Set out the parameters of the representation. If the spouses engaged you to create estate plans, make sure they know and the retainer agreement reflects that the attorney-client relationship ends upon execution of the estate plans. Advise that any changes to the estate plans in the future will require new engagements and new retainer agreements.
That segues to another ethical obligation of which you should be mindful. If the retainer agreement provides that the attorney-client relationship terminates upon execution of the estate plans, the spouses become “former clients” after execution of the estate plans. Rule 1.9(a) outlines your ethical obligations if one of the spouses returns to you and seeks to engage you “in the same or a substantially related matter.” There may be circumstances in which Rule 1.9(a) doesn’t apply.

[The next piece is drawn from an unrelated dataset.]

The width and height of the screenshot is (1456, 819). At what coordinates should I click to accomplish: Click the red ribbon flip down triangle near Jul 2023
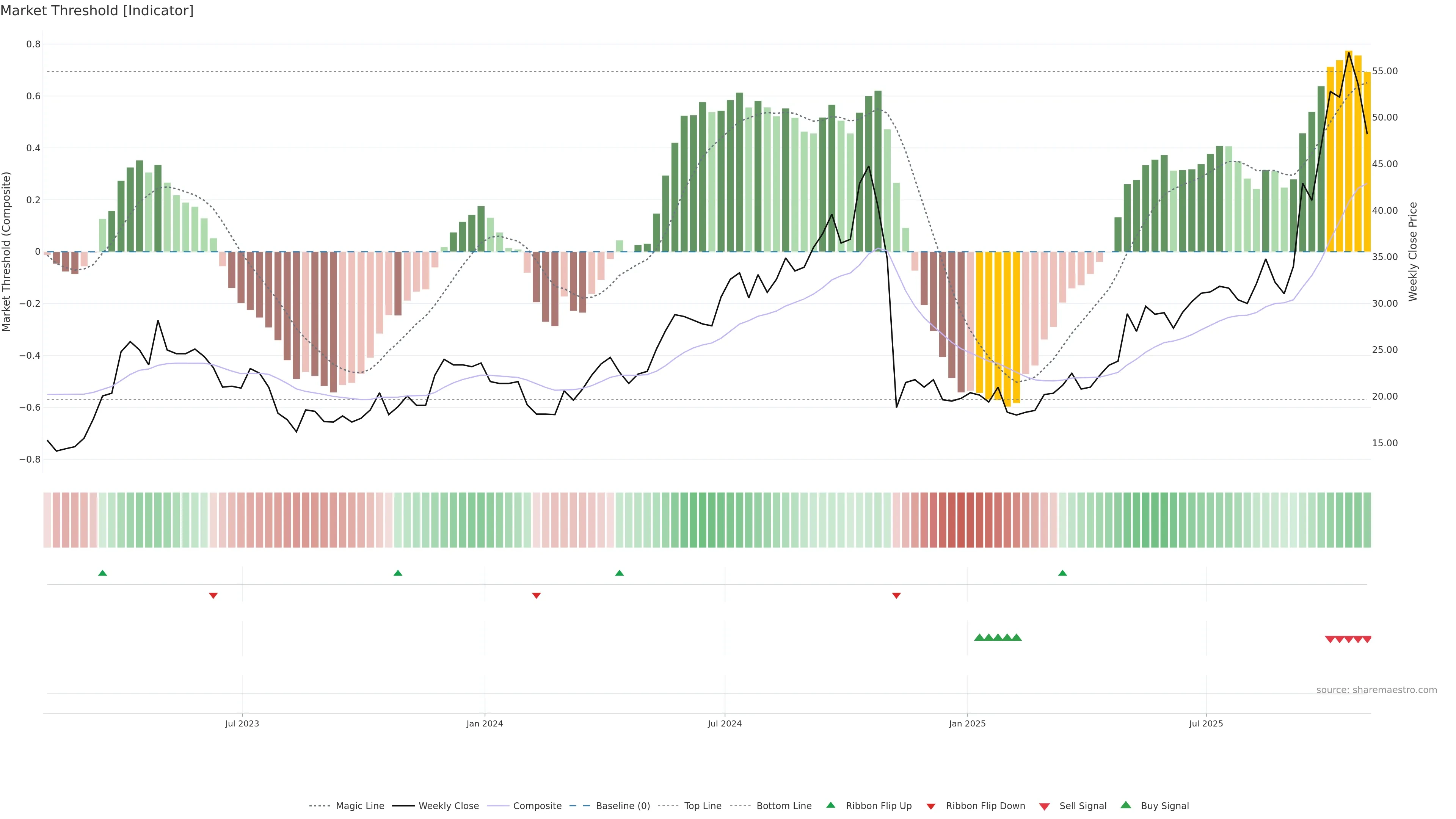213,595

For example, you may have created separate trusts that contain different provisions or beneficiaries and operate independently of one another. Thus, an engagement to change one of the trusts may not cause a conflict of interest or require a waiver.
When the engagement does concern the same or a substantially related matter, Rule 1.9(a) requires you to decline the engagement if the spouse’s interests are “materially adverse” to the other spouse’s interests, unless the other spouse consents after consultation. Unlike Rule 1.7, which provides that some conflicts of interest cannot be waived, conflicts of interest that implicate Rule 1.9 can always be waived. Even when you obtain a waiver from the other spouse, you need to remain cognizant of Rule 1.9(c), which imposes obligations on you with respect to information related to the prior representation. You cannot reveal such information unless otherwise authorized by the Michigan Rules of Professional Conduct, or use such information to the disadvantage of the other spouse.

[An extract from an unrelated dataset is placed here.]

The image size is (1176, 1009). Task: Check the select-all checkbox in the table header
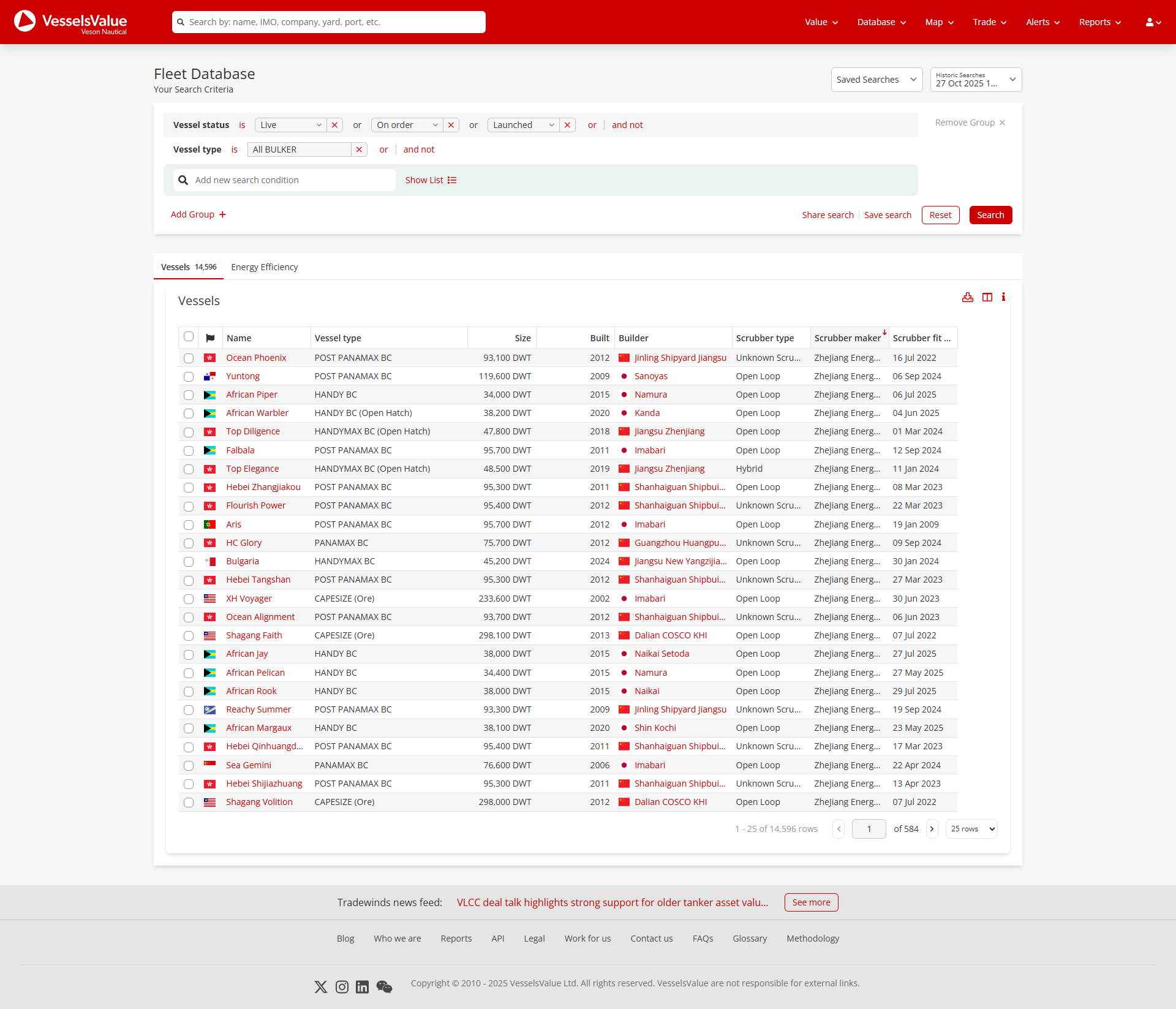(188, 336)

On a related note, if one of the spouses seeks to engage you to make changes to the estate plans during the pendency of a divorce, make sure you ascertain whether there’s an order prohibiting changes to the estate plans. You don’t want to be the subject of a contempt proceeding.
In sum, joint representation of spouses in estate planning is generally acceptable, beneficial, and cost-effective. But proceed with caution because conflicts of interest can and do arise.